Emma Bell appears in an uncredited cameo role as Parker O'Neal, reprising her role from Adam Green's previous film Frozen (released seven months before Hatchet II) in a scene serving as an epilogue to the events of the 2010 film.

==Production==
===Development===
Hatchet II was announced in November 2008 when Anchor Bay Entertainment released a teaser poster for the film. Adam Green stated that he would be writing and directing, depending on how long the other projects he was working on took. He also stated that if the projects took too long, he would pass writing and directing duties on to someone else. On November 24, 2009, it was officially announced that Adam Green would return to write and direct. The final draft of the script was completed on December 7, 2009. In order to keep details under wraps, even the crew did not receive copies of the script and the majority of cast only received select pages. Fake scripts, fake endings, and fake story lines were circulated around the industry and no visitors or guests were allowed near the set. The cast gathered for their first table reading on December 15, 2009.

===Casting===
On November 24, 2009, along with the announcement that Adam Green would return to write and direct, it was announced that Kane Hodder would reprise the role of Victor Crowley. On November 25, it was announced that Tony Todd would be returning.
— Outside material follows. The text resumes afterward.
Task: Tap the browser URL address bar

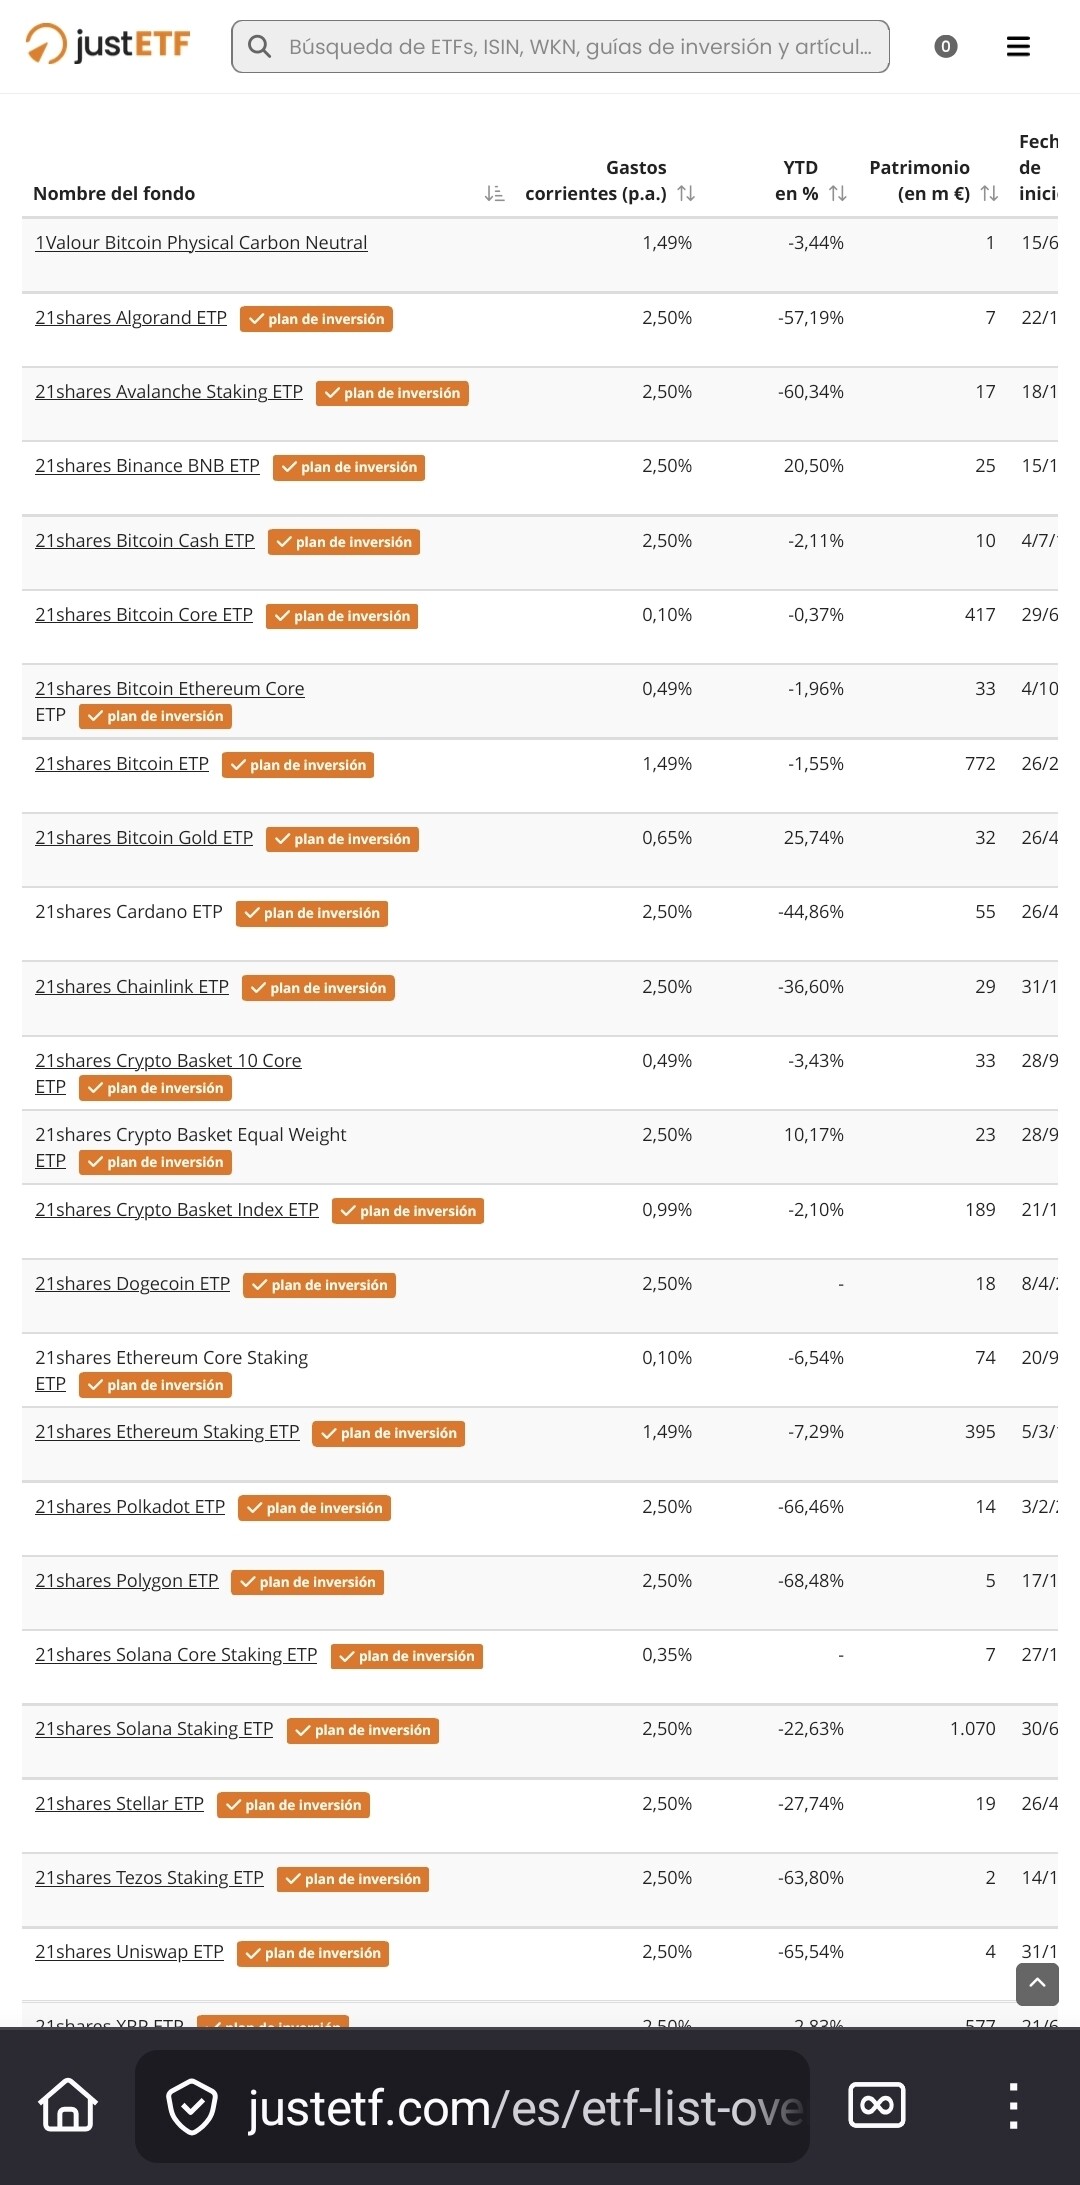Action: point(524,2107)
On December 3, 2009 scream queen Danielle Harris announced on her official Twitter account that she would be taking over the role of Marybeth, which was originally played by Tamara Feldman. On December 8, 2009, A. J. Bowen and director Tom Holland joined the cast. The rest of the cast was announced on December 28, 2009, R.A. Mihailoff, Kathryn Fiore, Parry Shen, Rileah Vanderbilt, Ed Ackerman, Rick McCallum, Colton Dunn and David Foy.

===Filming===
To accommodate Green's promotional duties for the film Frozen shooting had to be split into two parts. The first portion began shooting on January 7, 2010, and ended on January 23. The second portion began January 15, 2010 and shooting for Hatchet II wrapped on February 24.

==Release==
===Theatrical===
Hatchet II premiered in Europe on August 26, 2010, as part of London's Frightfest. The film was released unrated in 68 theaters across the United States by AMC Theatres as part of their AMC Independent program on October 1, 2010. The film was scheduled to be released in Toronto and Montreal theaters in Canada on the same day, but it was pulled because it was not rated by the cities' provincial rating agencies. The film was also pulled from U.S. theaters on October 4.

===Home media===
Hatchet II was released on DVD and Blu-ray February 1, 2011.

==Reception==

On Rotten Tomatoes, the film has a 43% approval rating based on reviews from 35 critics. The site's consensus states, "Funnier and more gleefully gory than most slasher sequels, Hatchet II aims for so-bad-it's-good territory, but can't quite hack it."

Metacritic gave the film an average score of 49 out of 100, based on 11 reviews, indicating "mixed or average" reviews.
Adam Green has personally said that this entry in the series is his favorite.